In a recent blog post, Vitalik Buterin argued that there are still some significant layer one protocol changes needed for the Ethereum blockchain (and others), but that in the long term, continual significant layer one protocol solutions require too much governance to sustain decentralization.

Back in July, Joseph Lubin spoke at the RISE conference in Hong Kong. It was widely reported at the time that Lubin said that because Ethereum’s “layer one” protocol was established, 2018 would be the year of layer two, “where we will see real scalability.”

The statement seemed a bit off, as it’s widely understood that blockchain is still in its infancy and issues with scalability are not solvable with layer two alone. Of course, Joe Lubin doesn’t speak for Ethereum – no one does: It’s a collaborative project, full of disagreements. Still, judging by the wide reach of his statement, a lot of people took his word as truth.

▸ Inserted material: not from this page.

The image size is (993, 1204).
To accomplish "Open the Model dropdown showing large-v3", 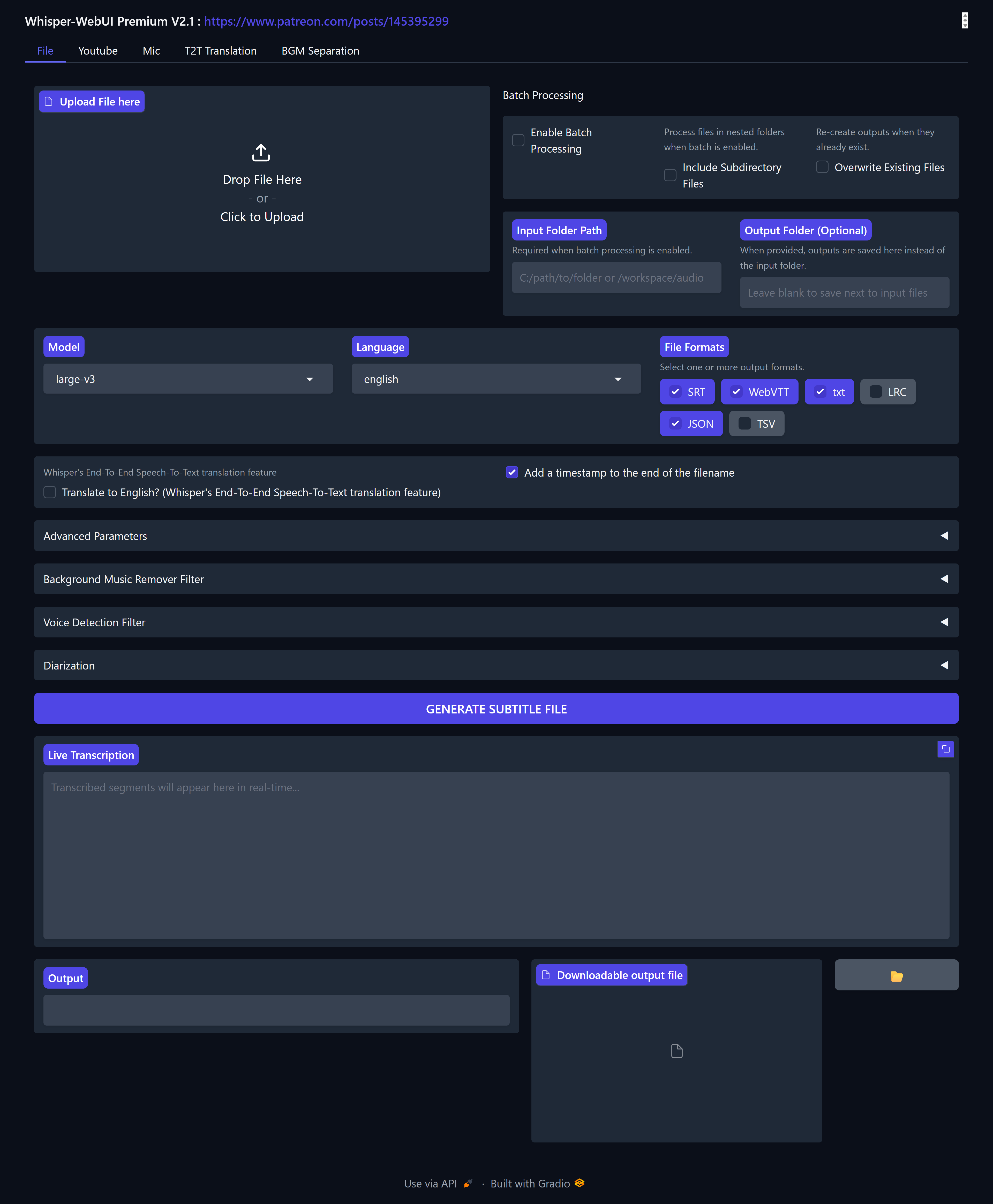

In any case, over the weekend Vitalik Buterin weighed in on the conversation in a blog post, offering some sage words about the need for continued layer one protocol updates as well as the hazards associated with universalized protocol changes, namely, the potential for centralization, political instability, and stagnation of development.

He pointed to Moxie Marlinspike’s defense of Signal’s centralized operations as an entry point to the conversation about the difficulty of sustaining competitive technological progress in a decentralized ecosystem. Though he was careful in voicing some healthy skepticism about Marlinspike’s incentives, he quoted portions of Marlinspike’s essay that argue that due to decentralization, the internet’s development has stagnated since the 90s. Buterin quotes Marlinspike:

“It’s undeniable that once you federate your protocol, it becomes very difficult to make changes. And right now, at the application level, things that stand still don’t fare very well in a world where the ecosystem is moving … So long as federation means stasis while centralization means movement, federated protocols are going to have trouble existing in a software climate that demands movement as it does today.”

Buterin argues that a significant chunk of blockchain technological developments are platform-specific and do not require layer one solutions; attempting to make layer one changes for platform-specific needs is inefficient and to be avoided if possible. He points to last year’s Byzantium hard fork, which included changes to allow for more affordable zk-SNARK-utilizing applications. However, less than a year later, these changes are already outdated and would require another hard fork to update. The switch from the Ethereum Virtual Machine (EVM) to eWASM should reduce much of this inefficiency and related need for updates, and so serves as a good example of the kind of layer one protocol updates that are still necessary.

However, another reason he favors layer two solutions when possible is that “sometimes there are inevitable tradeoffs, with no single globally optimal solution.” For some such instances, he points to Justin Drake’s concept of layer two execution engines. A layer two execution engine would allow for the continued default function of the base layer protocol. Only in instances where a contract‘s function was not possible through the layer one protocol would the layer two execution engine be triggered.

Buterin states that layer two execution engines are already possible: “Different users can use different execution engines, and one can switch from one execution engine to any other, or to the base protocol, fairly quickly.” So long as the underlying protocol allows users to quickly and efficiently access data stored on the blockchain, and as long as the underlying virtual machine can (for the most part) solve any reasonable computation problem (Turing-completeness), and as long as it has the most basic sharding functions – layer two solutions can take care of the rest. Though, he also adds that layer one solutions are also desirable, if not outright necessary, to improve transaction processing speed.

In the meantime, all of those layer one requirements are works in progress. While EVM is Turing-complete, its inefficiency has precipitated the ongoing march toward eWASM. As it stands, problems with data availability have created issues with plasma research and implementation. And, though sharding may technically be possible as is, Buterin argues that improvements can and should easily be made to the layer one protocol to better enable it. In other words, base layer protocol changes should be approached with caution, but there are a number of things that still need a lot of work. And, even once those changes are made, occasional updates will still be required as technology improves. Just hopefully not too many, or too often.